The communion was being torn. Within a few months the ensuing disruption led (2000) to the formation of the Anglican Mission in America (AMiA).

Those remaining in TEC, and not wishing to join the AMiA, and those leaving in a subsequent wave after the consecration in New Hampshire of a twice divorced and now openly gay bishop, then formed the Anglican Communion Network (2003). This group now began to actively align with overseas bishops who were distressed with events in TEC, but unsure about the AMiA. That the formation of this new group broke a prayerful understanding with the Archbishops who had founded the AMiA was not discussed.

The unity of the movement was frayed, but continued to function outwardly, and in time the Global Anglican Futures Conference (GAFCON) was constituted (2008). From that first gathering of GAFCON in Jerusalem, a group emerged that soon began the formation of what would become the Anglican Church of North America. It appeared to many that a new missionary Province had begun that would unite us all. There was much hope then for a good and united future for the North American Anglican witness, but it was not to be.

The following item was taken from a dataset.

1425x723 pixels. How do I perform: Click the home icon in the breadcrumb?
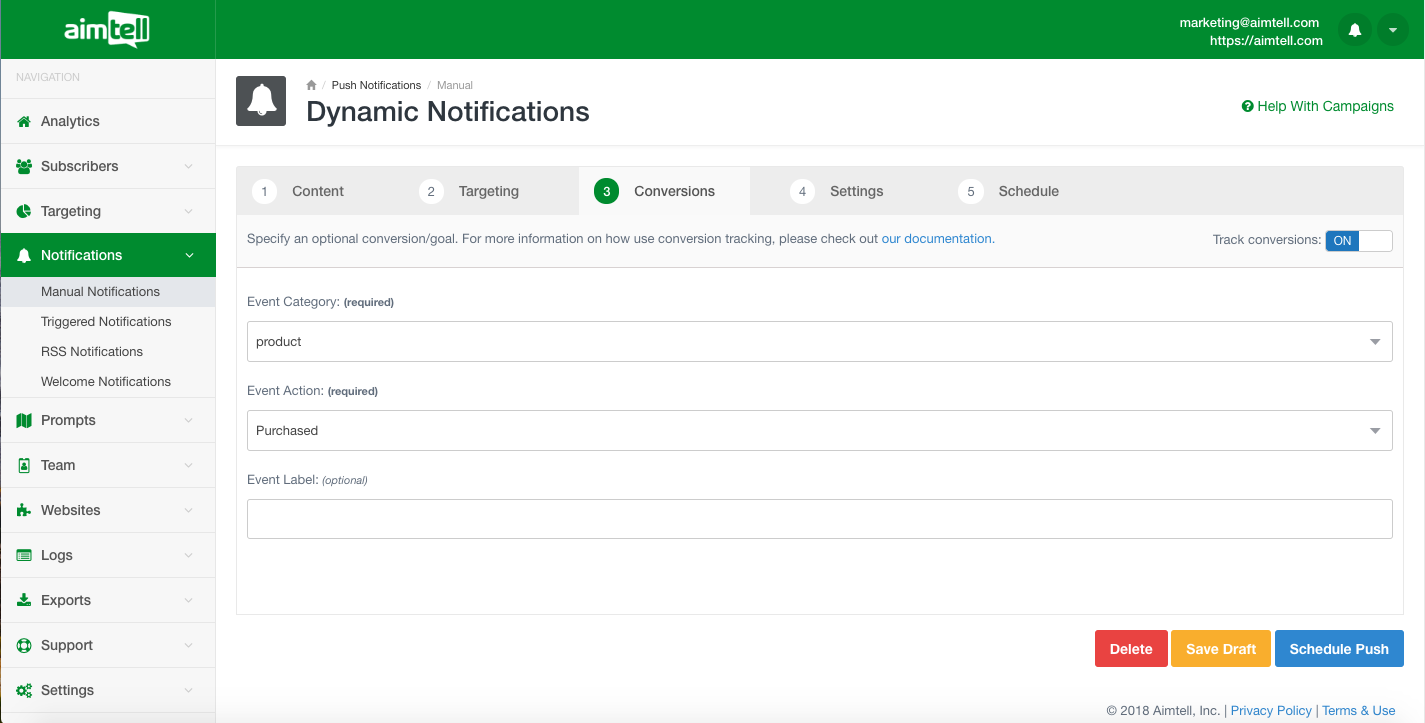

The theological diversity that existed among the various groups had not diminished, even after most participants had eventually separated from TEC. And increasingly different theological and missionary trajectories were hardening. It was becoming more and more clear that a major global realignment was unfolding among Anglicans. Much of the growing tension in those years can - with hindsight - be attributed to fundamental differences of understanding between strong leaders. Poor communication and much misunderstanding was rampant. Unspoken presuppositions were not clarified. Unity in opposing the heretical drift in TEC was not producing unity among the key constituencies, and the season of common witness between them broke down irretrievably in 2011. Though many could see the cracks forming and widening, some years before, their voices were not heeded.

The transition in the leadership of the Province of Rwanda that same year led to an explosion in its relationship with the AMiA. It occurred when, consistent with its own legal and canonical charter (and consistent with the founding documents of ACNA to which it belonged) the AMiA proposed to step away from the official partnership that had existed between it and the Archbishop of the Province of Rwanda to constitute itself fully as a Missionary Society. This step was clearly not understood in Rwanda (or generally even in the AMiA) even though provision for just such a step was written into the charter between the two that was sealed years before. Old disagreements reared their head, in Africa and in North America. Old relational breakdowns, unhealed, broke to the surface.

Charges and counter charges were launched, both in Africa and North America. As the dispute broke out the media were not always helpful in clarifying the real situation. Men made rash and hurtful statements that cut others to the quick. Reacting to what each thought to be untruths many leaders took steps that made the situation worse. The following months saw a terrible formal schism among brothers that has never yet been truly healed. The full story of those days has not been told. Many untruths, and half-truths, have become part of the common "memory" of that season, however.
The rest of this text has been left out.